Benim favorim tebrik kartlarıydı, bazen  seçim yapmakta zorlandığımda beğendiğim tüm kartları  dayanamayıp aldığımı hatırlıyorum.

En çok yılbaşında çıkan kartları severdim; onların simi, yaldızı daha bir sevimli gelirdi bana. O kartlara bakıp ne hayaller kurardım çocukken.  Bazen ren geyiklerinin sürdüğü  kızakta dünyayı dolaşırdım bazen o hiç bilmediğim ülkelerin karla kaplı köylerinde  yaşadığımı düşlerdim. Bazen  çam ağaçlarının dalında, soğuktan üşümüş  serçeydim bazen kartopu oynayan köylü çocuk... 
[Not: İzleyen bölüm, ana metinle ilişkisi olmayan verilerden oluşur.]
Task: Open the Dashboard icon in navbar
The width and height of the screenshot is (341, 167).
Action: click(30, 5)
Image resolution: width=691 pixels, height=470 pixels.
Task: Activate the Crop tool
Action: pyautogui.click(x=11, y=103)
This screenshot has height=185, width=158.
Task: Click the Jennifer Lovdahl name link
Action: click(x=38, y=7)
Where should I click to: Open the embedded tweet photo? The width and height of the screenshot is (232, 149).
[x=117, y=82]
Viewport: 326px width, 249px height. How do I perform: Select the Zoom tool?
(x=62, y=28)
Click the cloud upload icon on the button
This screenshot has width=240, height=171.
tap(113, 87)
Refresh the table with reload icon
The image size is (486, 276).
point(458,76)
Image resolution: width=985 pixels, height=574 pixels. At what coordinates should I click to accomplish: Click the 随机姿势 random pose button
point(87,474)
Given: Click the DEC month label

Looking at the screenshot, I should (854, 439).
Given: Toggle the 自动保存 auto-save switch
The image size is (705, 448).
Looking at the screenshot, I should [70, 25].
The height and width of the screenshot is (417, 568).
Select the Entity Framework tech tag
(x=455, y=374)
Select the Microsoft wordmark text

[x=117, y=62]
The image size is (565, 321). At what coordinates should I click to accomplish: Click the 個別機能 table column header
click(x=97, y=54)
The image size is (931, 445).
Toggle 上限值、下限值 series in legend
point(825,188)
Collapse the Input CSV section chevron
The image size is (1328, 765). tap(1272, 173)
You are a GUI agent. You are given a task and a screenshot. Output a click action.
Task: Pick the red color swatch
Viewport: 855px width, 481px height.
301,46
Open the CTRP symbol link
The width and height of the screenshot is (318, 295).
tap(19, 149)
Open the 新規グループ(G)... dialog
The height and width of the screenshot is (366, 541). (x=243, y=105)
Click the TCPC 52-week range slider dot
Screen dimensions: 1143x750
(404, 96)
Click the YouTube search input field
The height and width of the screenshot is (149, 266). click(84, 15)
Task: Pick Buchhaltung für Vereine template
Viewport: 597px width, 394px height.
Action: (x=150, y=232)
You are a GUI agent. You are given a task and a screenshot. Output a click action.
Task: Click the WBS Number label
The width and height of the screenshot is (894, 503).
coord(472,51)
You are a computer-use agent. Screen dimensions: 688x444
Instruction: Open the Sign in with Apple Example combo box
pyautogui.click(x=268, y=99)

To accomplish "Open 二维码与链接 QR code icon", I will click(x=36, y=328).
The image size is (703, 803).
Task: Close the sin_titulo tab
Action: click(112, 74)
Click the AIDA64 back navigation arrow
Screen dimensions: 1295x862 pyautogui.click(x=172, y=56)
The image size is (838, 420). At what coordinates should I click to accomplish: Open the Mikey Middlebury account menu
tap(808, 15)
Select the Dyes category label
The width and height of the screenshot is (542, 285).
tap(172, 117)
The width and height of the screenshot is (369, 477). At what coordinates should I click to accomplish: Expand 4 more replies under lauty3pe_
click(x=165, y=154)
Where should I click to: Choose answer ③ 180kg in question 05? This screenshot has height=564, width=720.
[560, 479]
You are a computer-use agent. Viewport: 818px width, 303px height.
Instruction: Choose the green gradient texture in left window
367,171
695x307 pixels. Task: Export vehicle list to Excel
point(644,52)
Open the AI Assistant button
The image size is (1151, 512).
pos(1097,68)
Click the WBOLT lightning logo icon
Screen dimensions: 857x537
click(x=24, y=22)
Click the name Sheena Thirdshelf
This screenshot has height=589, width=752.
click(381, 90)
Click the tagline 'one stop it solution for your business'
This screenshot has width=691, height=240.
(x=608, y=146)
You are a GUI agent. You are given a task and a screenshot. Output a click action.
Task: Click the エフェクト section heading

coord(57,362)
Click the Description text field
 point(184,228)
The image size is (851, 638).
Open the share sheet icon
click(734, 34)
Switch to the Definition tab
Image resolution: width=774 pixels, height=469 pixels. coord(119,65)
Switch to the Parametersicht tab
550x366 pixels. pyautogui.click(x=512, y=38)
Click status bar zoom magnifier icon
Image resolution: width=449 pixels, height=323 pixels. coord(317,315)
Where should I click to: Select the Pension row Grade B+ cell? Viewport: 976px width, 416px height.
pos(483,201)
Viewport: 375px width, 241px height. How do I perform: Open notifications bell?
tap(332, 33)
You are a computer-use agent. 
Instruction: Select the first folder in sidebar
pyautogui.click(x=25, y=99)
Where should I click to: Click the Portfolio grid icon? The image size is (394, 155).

Elbette çocukluğumun , gençlik  yıllarımın geçtiği Ankara'da da eskiden kar yağardı ama büyük şehirde kar eğlenceden ziyade işkenceye dönüştüğü için bir türlü keyif alamazdık. Kaç kere okul yollarında düştüm hatırlamıyorum. Bir de yağışın hemen arkasından sulandı mı kar, ayaklarımızın her tarafı ıslanır, uyuşurdu. Okullarımız sobalıydı. Bazı okullarda öğrenci yoğunluğundan ve okul eksikliğinden 3 kademeli eğitim uygulanırdı. Bir sırada 3 çocuk hatta bazen 4 çocuk oturduğunu  hatırlıyorum. O yıllarda ilerde bu zorlukları özleyeceğimi söyleseler  inanmazdım büyük ihtimalle, ama özlüyorum. Teknolojiden önceki zamanı ve sonrasını gören  tüm herkes bu özlemi içinde duyuyordur. Bizim çocuk olduğumuz yıllarda  belki her şey bu kadar bol değildi, yaşam şartları daha zordu ama insanlar mutluydu.   Özellikle kış aylarında sobanın etrafında  toplanırdı tüm aile, tek  kanallı televizyon karşısında.  Sohbetler edilirdi, hal hatır sorulurdu, akşam oturmaları yapılırdı konu komşuyla. Paylaşım vardı, sevgi vardı, şimdiki gibi herkes bir odada birbirinden kopuk yaşamazdı.

Nasıl özlenmez o yıllar....

Bayramlarda  ya da yeni yılda postacının yolu gözlenirdi.  Bazen aylarca haber alamadığımız olurdu sevdiklerimizden ama meraktan da ölmezdik.

Uzun  bir aradan  sonra birinden haber aldığımız da ki heyecanı da  bilemez şimdiki nesil. Koşa koşa eve çıkılır, alelacele açılır,  merakla okunurdu mektuplar. Bazen sıcağı sıcağına hemen cevap verilir, bazen unutulur giderdi. Şimdi elinden cep telefonu düşürmeyenler imkanını bulsa eminim rüyalarına kadar anlatırlardı. Neredeyse yedi yirmi dört  ya sosyal medya ile ya da telefonla iletişim halindeyiz sevdiklerimizle ve meraktan da  ölmekteyiz .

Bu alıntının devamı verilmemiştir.